Was it worth the two-year wait?

My overall impression of this volume is that, yes, this is definitely building up to some kind of climax. It’s just stretching out the development really slowly. Almost everything of note happens in the last 40 pages or so, which is par the course for the Oregairu LN.

In this volume, Hachiman, Yukino and Yui all take baby steps towards change, but in the end, they still need an agitating presence like Haruno to blow apart their relationships and force them into making a move.

The volume ends with Hachiman running off to “save” Yukino, leaving Yui in tears.

yui

I’m getting a little ahead of myself here, so let’s backtrack and talk about the start of the volume.
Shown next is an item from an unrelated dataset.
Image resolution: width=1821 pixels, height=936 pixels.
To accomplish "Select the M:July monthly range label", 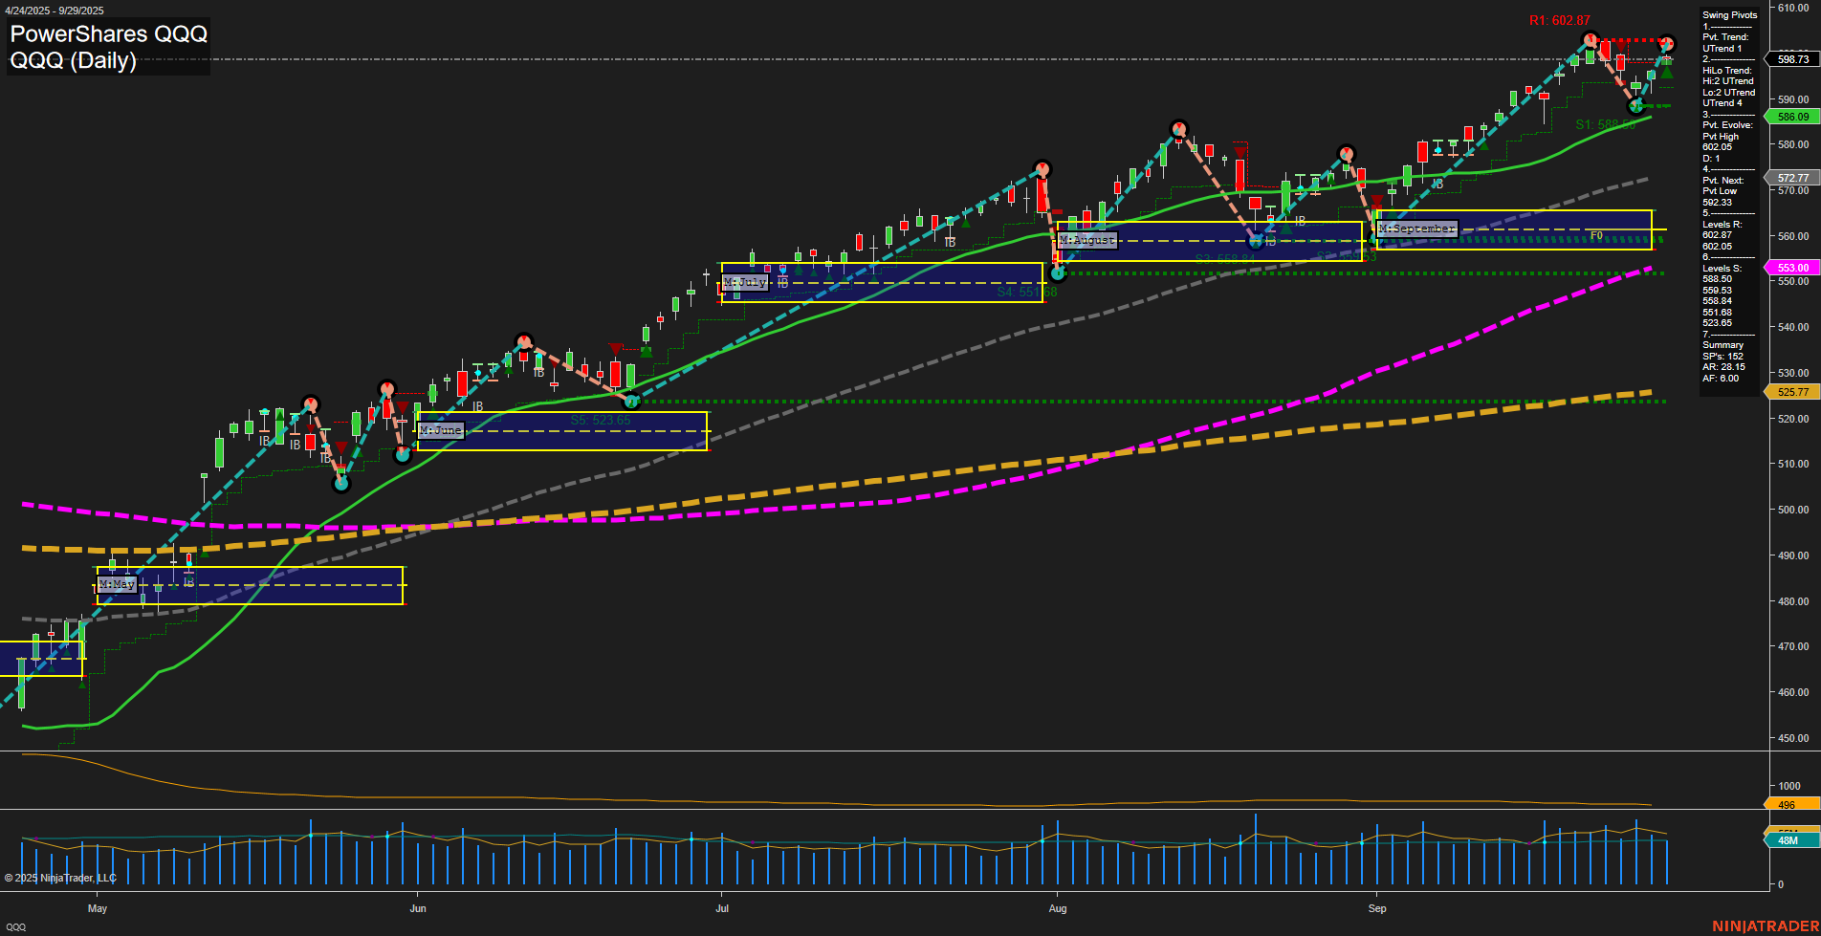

The story picks up where volume 11 left off, with our main trio outside the aquarium. Hachiman is keenly aware that there are things left unsaid between the three of them. It’s awkward at first, and Hachiman overthinks every damned little thing, but in the end, they have a pleasant conversation looking back on everything that’s happened throughout the series.

At this point, Yukino even opens up a little bit, and mentions that she wants to go into politics and business like her father, but she’ll need to convince her mother to take her seriously for that to happen. Haruno, the eldest daughter, is the one tasked with the responsibilities. Yukino is just “the other child.”

For the first time, Hachiman finds the courage to ask her more about her family situation. This is a big moment, for everybody.

Yukino says that she plans to have a proper talk with Haruno about it. Then she plans to move back into her parents’ house (remember that she’s been living alone in an apartment for all this time) and ask her mother to listen to her. “I have to start by finding out what she thinks for certain,” she says. “This time, I’m deciding it through my own will. Not because somebody told me to, but because I came to this conclusion on my own.”

She confronts Haruno in the very next chapter.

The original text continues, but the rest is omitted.